A ranger, donc, dans la boîte à outils pour faire face à la crise économique provoquée par l’épidémie de Covid-19. Tout comme le dispositif de réduction temporaire du temps de travail aidée par l’Etat baptisé désormais « activité réduite pour le maintien de l’emploi ».

Manque de chance, l’actualité est aussitôt venue éclairer le sujet sous un autre angle avec la menace de Ryanair de licencier 27 salariés si le syndicat de l’entreprise – FO – n’acceptait pas de signer un accord de baisse des salaires. Muriel Pénicaud comme le ministre de l’Economie, Bruno Le Maire, ont dénoncé un « chantage », la ministre du Travail affirmant que l’ « esprit » des accords de performance collective « n’est pas du tout celui qu’utilise Ryanair ». Le week-end dernier, c’est « L’Equipe » qui annonçait envisager une baisse de salaire. Reste aussi en mémoire d’autres expériences qui ont mal tourné, comme chez Continental, où après avoir accepté de passer les salariés aux 40 heures sans supplément de salaire, l’usine a mis la clef sous la porte.

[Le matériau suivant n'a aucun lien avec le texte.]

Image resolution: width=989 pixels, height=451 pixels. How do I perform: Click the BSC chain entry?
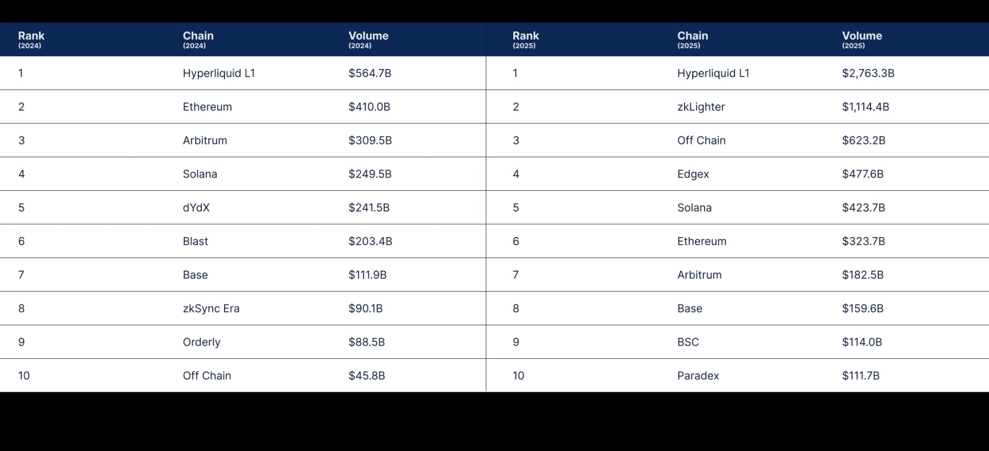point(688,342)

256 APC au 1er janvier 2020

Ce qui est sûr, c’est que la création par la réforme du marché du travail de 2017 des accords de performance collective (APC) a facilité grandement l’opération, en particulier dans les petites entreprises sans syndicats, mais aussi pour les autres. Pour autant, de tels accords n’ont pas fleuri jusqu’à présent. Le ministère du Travail a décompté 256 APC au 1er janvier 2020. Selon une étude réalisée par la chercheuse Hélène Cavat, doctorante à l’Université Paris-Nanterre (IRERP), sur les 119 comptabilisés en 2018, dont beaucoup dans des PME, la moitié traitait de la rémunération dont un tiers, soit environ 20, prévoyaient sa baisse. 

Pas sûr que la crise ne provoque une envolée des cas de baisses de salaire. « On a de la prolongation de chômage partiel, le vitrage auto et aéronautique regardent du côté de l’Activité réduite pour le maintien de l’emploi et d’autres comme l’emballage qui étaient déjà en surcapacité pourraient ouvrir des discussions sur des restructurations, mais pas de baisse de salaire », note Mohammed Oussedik, de la fédération Verre-Céramique de la CGT.

« Pour l’instant, on n’a pas d’écho d’une poussée de ce type de mesures », confirme Philippe Portier, secrétaire national en charge du sujet à la direction de la CFDT, qui souligne la nécessité d’expertiser la motivation de l’APC et de veiller à une clause de retour à meilleure fortune. Du côté de sa fédération des services, on a tout de même préparé un vade-mecum sur le sujet et on a commencé à sensibiliser les militants « au cas où ».

Vers des plans sociaux durs

« Cela ne concerne qu’une minorité d’entreprises », confirme Raymond Soubie , l’ancien conseiller social de Nicolas Sarkozy à l’Elysée et président du groupe de conseil en stratégie sociale Alixio. Selon lui, « le sujet central qui est devant nous, ce ne sont pas les salaires mais l’emploi ».« On commence à soulever la cloche, on n’en est qu’au début », alerte l’expert, qui s’attend à des plans sociaux durs, malgré le prolongement du dispositif de chômage partiel.

« Les APC visent plus un problème de compétitivité et de productivité que de demande, les problèmes de trésorerie ou de baisse du plan de charge ; les justifier par la crise relève de l’effet d’aubaine », souligne Pierre Ferracci, le président du groupe Alpha, spécialisé dans le conseil aux CSE qui pointe côté salaires plutôt une tendance à la modération voire à l’austérité qu’à la baisse.